I didn't get them either, and I ordered them the day after you did.


----------



## poochie2 (Jan 14, 2010)

I have tried numerous times contacting them by email and I have never gotten any response.


----------



## jpupart (Jul 19, 2010)

Hmmm.... not very good customer service. I did find a new store in my area that is carrying it. My finicky dog did not like it and they told me I could bring the bag back if she didn't like it, so that's what I did.

All my dogs absolutely love,love,love the freeze dried lamb and chicken treats that Grandma Lucy makes and also the chicken parmesan mini meatballs.


----------



## The A Team (Dec 1, 2005)

I ordered samples a few weeks ago also and never got them. I was going to wait and see if my credit card gets charged. 

I did get the Honest Kitchen travel size pouches I ordered....

Well, guess I won't be using Grandma Lucy's food.


----------



## Snowbody (Jan 3, 2009)

I just looked and saw that I asked for samples in JULY:w00t::w00t: Not good customer service at all! And they don't sell it near me.


----------



## Gia (Aug 17, 2010)

I have emailed them and never gotten a reply. :Waiting:


----------



## Nikki's Mom (Feb 13, 2008)

I noticed that the answer people on their Facebook page. 

Poor customer service not sending out samples.


----------



## Jayne (Feb 12, 2010)

I ordered samples and didn't get them either.....
Jayne


----------



## CrystalAndZoe (Jul 11, 2006)

I have had to wait over 6 weeks at times for my orders from Grandma Lucy's.

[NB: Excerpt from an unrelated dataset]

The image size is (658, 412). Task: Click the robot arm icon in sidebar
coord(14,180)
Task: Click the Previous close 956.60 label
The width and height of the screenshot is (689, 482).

I think it's a case where they grew way too fast and weren't prepared. I spoke with them this week and they are trying their best to get the food out but can't keep up with the orders. I'm setting up an account with their one and only distributor so hopefully I can get my stock orders in much quicker. I'll see if they have samples.

My Zoe loved the chicken and the lamb. Strange since she's my picky one and Jett will eat anything. He didn't care for either the chicken or the lamb. I'm anxious to try the Venison and Bison forumulas since it has sweet potato in it as well as white potato. I was never super crazy about the amount of white potato in the chicken and lamb. I'm hoping maybe Jett will like it better. It would be nice to have something for the times I've not had a chance to make up a batch of Dr. Harvey's.


----------



## Terry36 (Jan 21, 2009)

We haven't received our sample either.


----------



## Starsmom (Jan 31, 2009)

According to their website phone# is (800) 906-LUCY (5829)...you may have to hear "In the Mood" a few times!


----------



## Furbaby's Mommie (Jul 10, 2004)

Same here--ordered and haven't gotten them.


----------



## jenniferhope423 (Jun 25, 2007)

I never received mine either


----------



## Dogwriter (Jul 3, 2010)

I too ordered and never got them. I really wanted to compare foods, too.


----------



## Snowbody (Jan 3, 2009)

Okay - I just called. Thanks for the 800 number Marsha. They said they thought my order might have been "lost" but then I said someone on SM had raved about the food and several of us contacted you and none of us got the samples. He then said sometimes they become overwhelmed. Boy in this economy - if you're doing really well, hire more people. Lots of people need work. Anywho, he swore that he was going in back, pulling a couple of bags and sending them right off. We'll seeeeeee


----------



## Snowbody (Jan 3, 2009)

:chili::chili:Just finally got the samples in the mail after my recent phone call of explaining I never got them. So it worked for me. You might want to follow suit. Haven't tried it yet on Tyler. I want to be around when and after he tries it to see that he's fine. Hoping it's a nice quickie alternative to when I just can't home cook - though we're been doing quite well with that and unlike when he was eating commercial dog food, he eats every meal.:aktion033:


----------